NINA TOTENBERG, BYLINE: Melissa, everything is a matter of degree when you talk about confirmations and certainly Democrats are hardly pure in this. But Obama, more than any other modern president, has seen the opposition party put a chokehold on his judicial nominees. At the moment, for instance, he has 51 judicial nominees pending.

At this point in the George W. Bush administration, there were 19 pending judicial nominees. In the George H.W. Bush administration at this point, there were 26 vacancies or pending nominations and in the Reagan administration, 20 pending nominees. The only modern president who even came close to Obama's numbers was Clinton, so Obama has between two and three times as many pending nominees right now as the modern Republican president.

BLOCK: And the time that it takes to win confirmation has grown with that number.

TOTENBERG: Yes. It's grown exponentially. The average number of days it took uncontroversial trial court nominees in the Reagan administration to win confirmation was 69 days versus 204 days in the Obama administration. In fact, even Obama nominees who are eventually confirmed by huge majorities or unanimous votes have consistently faced a slow walk that can last a year or two.

In the last three weeks alone, Republicans blocked three nominees to the U.S. Court of Appeals for the D.C. Circuit and in no case were there claims that the nominees were unqualified or even too liberal. Instead, Republicans were claiming that the D.C. Circuit does not have a caseload that justifies filling these slots, a claim that was contradicted by nonpartisan experts within the federal judiciary who track this kind of thing.

BLOCK: So Nina, where does this leave Republicans? Do they have any way to stop President Obama now?

TOTENBERG: Well, they certainly have the ability still to slow things down. Nominations generally have to go through the judiciary committee and there are all kinds of procedural ways to slow walk a nominee that have been used already and can be increased. Unless there's a quorum, there can't be a vote so that can all take much, much more time. But Republicans are worried. They will say privately that most of Obama's nominees have been pretty - within the liberal category - pretty mainstream.

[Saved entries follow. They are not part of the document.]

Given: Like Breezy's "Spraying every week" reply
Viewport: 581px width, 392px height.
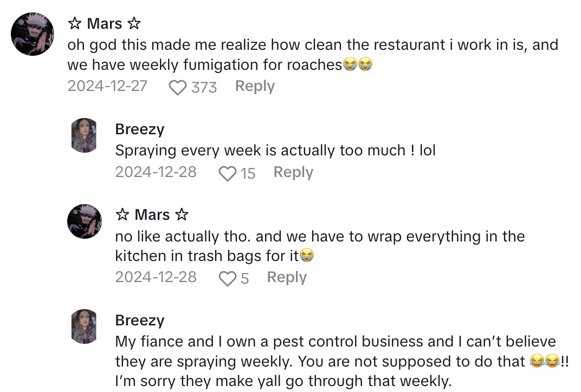Looking at the screenshot, I should [x=227, y=173].
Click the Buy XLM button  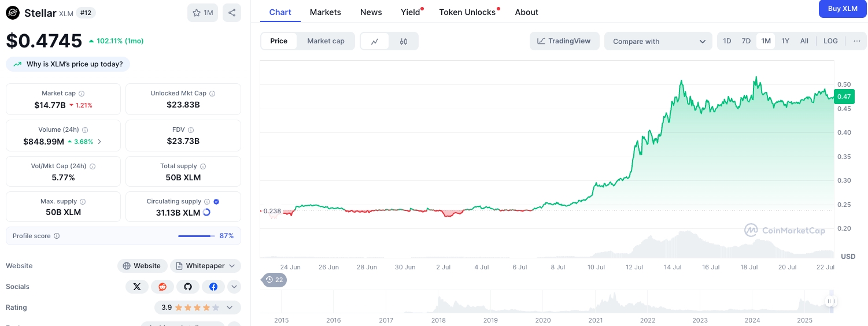click(843, 9)
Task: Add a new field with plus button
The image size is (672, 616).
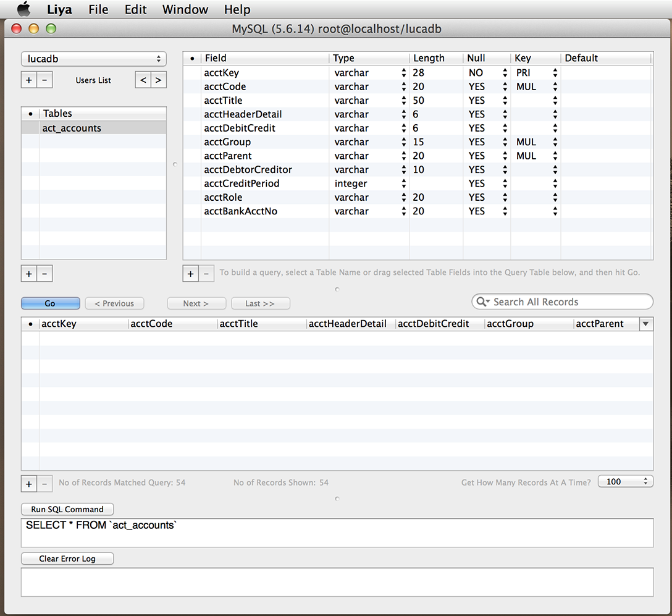Action: tap(191, 273)
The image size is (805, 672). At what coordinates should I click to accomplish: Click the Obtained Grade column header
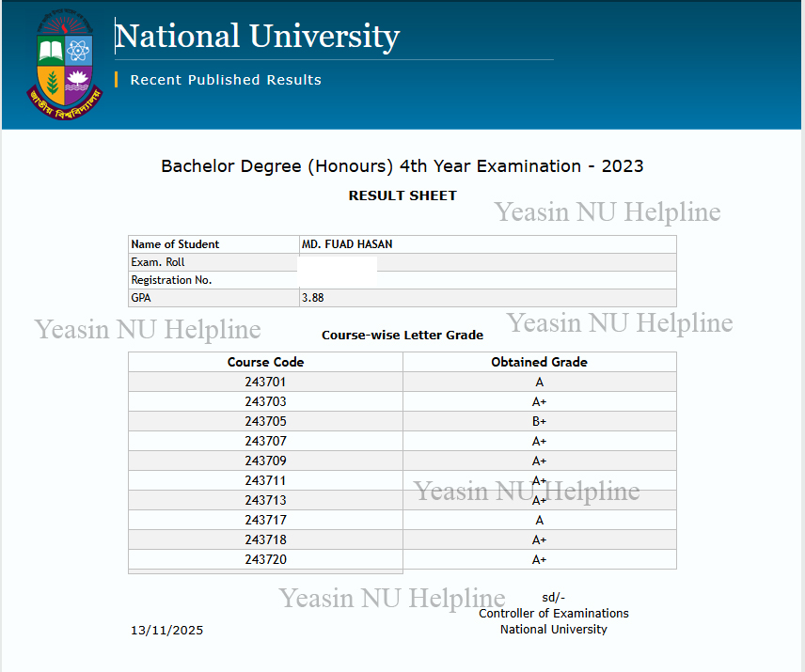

Not the kind of thing that really upsets them with one or two exceptions. They're worried that the wraps are off now. And here, for example, is Senator Lindsey Graham today.

SENATOR LINDSEY GRAHAM: The political nature of who you pick changes because you're not going to have to accommodate anybody on the other side. So I think you'll see, over time, the flavor of the judiciary change.

TOTENBERG: And I guess we'll just have to wait to see on that one.

BLOCK: And Nina, the ramifications for Democrats now?

TOTENBERG: Well, for Obama, it's a big chance to actually get his nominees confirmed. He has been very slow in making nominations. We should say that. He'd better get moving because he'll run out of time. For red state Democrats, it's probably going to be an issue on which there will be money spent against them, and for Obama, it means that he can put into the pipeline, in case he ever actually gets another Supreme Court vacancy, he can put into the pipeline people he might want to nominate in the future for the Supreme Court.

BLOCK: And Nina, what do you make of the motivation of the Democrats? Why did they do this?

TOTENBERG: Well, as one Democrat put it to me today, the threat has always been if you do this to us, we will gum up the works and nothing will get done. But, said this Democrat, nothing's gotten done. It's like the threat to shoot the hostages when you've already shot the hostages and they figure - the Democrats felt like they'd already - they had hostages dead, they might as well go ahead. They had nothing to lose. And after all, the Republicans they figure aren't going to shut down the government again.

BLOCK: OK. NPR's legal affairs correspondent Nina Totenberg. Nina, thanks.

TOTENBERG: Thank you.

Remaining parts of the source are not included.